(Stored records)
_ _ _ _ _ _ _
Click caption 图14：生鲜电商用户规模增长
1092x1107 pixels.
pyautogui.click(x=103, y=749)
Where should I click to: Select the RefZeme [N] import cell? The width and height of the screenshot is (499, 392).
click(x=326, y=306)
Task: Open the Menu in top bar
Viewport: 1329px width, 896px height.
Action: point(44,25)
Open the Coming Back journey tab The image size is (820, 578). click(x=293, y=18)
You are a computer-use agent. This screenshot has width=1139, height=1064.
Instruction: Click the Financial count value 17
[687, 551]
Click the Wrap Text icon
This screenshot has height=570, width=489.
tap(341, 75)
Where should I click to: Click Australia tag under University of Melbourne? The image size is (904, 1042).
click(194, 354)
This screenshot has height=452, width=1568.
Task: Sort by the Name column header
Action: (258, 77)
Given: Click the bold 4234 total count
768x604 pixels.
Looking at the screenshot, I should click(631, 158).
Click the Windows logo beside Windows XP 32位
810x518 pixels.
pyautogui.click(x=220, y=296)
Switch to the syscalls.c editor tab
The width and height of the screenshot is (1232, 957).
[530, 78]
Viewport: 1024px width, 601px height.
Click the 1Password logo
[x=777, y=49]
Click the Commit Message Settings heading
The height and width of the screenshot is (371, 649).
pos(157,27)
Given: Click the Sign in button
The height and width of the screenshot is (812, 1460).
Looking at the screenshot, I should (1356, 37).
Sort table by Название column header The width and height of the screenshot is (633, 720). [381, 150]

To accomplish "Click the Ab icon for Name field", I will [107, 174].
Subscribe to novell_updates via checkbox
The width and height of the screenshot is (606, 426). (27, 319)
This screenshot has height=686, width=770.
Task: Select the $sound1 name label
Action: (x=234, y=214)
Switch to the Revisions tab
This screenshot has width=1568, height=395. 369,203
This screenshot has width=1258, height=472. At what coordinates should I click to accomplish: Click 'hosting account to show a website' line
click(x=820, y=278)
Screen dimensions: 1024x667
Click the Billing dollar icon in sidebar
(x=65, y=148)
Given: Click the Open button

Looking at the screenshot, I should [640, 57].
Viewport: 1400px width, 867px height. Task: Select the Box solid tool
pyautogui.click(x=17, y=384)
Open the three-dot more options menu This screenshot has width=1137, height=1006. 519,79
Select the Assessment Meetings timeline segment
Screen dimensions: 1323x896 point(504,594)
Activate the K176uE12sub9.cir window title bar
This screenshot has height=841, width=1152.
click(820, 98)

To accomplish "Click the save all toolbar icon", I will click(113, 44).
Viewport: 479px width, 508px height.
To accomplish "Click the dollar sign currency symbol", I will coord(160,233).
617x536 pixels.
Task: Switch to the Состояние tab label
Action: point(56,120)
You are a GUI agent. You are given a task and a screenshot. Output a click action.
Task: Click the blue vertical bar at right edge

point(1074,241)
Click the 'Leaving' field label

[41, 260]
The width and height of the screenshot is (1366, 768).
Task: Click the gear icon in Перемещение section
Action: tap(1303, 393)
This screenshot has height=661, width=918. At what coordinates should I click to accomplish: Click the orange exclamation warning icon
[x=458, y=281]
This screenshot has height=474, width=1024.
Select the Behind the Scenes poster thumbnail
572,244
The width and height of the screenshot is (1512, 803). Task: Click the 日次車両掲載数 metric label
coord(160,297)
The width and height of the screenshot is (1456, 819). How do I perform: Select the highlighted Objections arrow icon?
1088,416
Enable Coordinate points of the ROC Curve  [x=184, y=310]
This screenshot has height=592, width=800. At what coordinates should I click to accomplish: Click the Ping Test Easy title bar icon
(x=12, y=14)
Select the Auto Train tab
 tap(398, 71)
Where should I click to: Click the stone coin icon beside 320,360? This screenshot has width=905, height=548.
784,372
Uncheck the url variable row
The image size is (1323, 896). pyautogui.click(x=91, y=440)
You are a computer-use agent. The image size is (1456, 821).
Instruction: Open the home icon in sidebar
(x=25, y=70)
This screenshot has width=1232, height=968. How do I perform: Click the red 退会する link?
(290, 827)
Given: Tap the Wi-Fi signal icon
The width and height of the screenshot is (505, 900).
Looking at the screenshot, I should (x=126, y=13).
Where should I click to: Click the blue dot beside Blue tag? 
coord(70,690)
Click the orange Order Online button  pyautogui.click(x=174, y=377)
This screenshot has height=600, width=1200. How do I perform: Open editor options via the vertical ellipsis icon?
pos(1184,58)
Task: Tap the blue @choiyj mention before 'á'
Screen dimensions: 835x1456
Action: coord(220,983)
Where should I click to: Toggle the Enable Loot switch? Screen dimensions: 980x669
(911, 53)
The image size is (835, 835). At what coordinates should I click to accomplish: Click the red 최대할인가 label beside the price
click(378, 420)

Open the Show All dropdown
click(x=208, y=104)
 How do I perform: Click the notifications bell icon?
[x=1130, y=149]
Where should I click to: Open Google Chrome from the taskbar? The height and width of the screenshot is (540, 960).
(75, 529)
_ _ _ _ _ _ _
The required answer is each line of the data in which the word "agent" appears.

→ Response area:
You are a computer-use agent. This screenshot has width=1139, height=1064.
You are a GUI agent. You are given a task and a screenshot. Output a click action.
You are a computer-use agent. The image size is (1456, 821).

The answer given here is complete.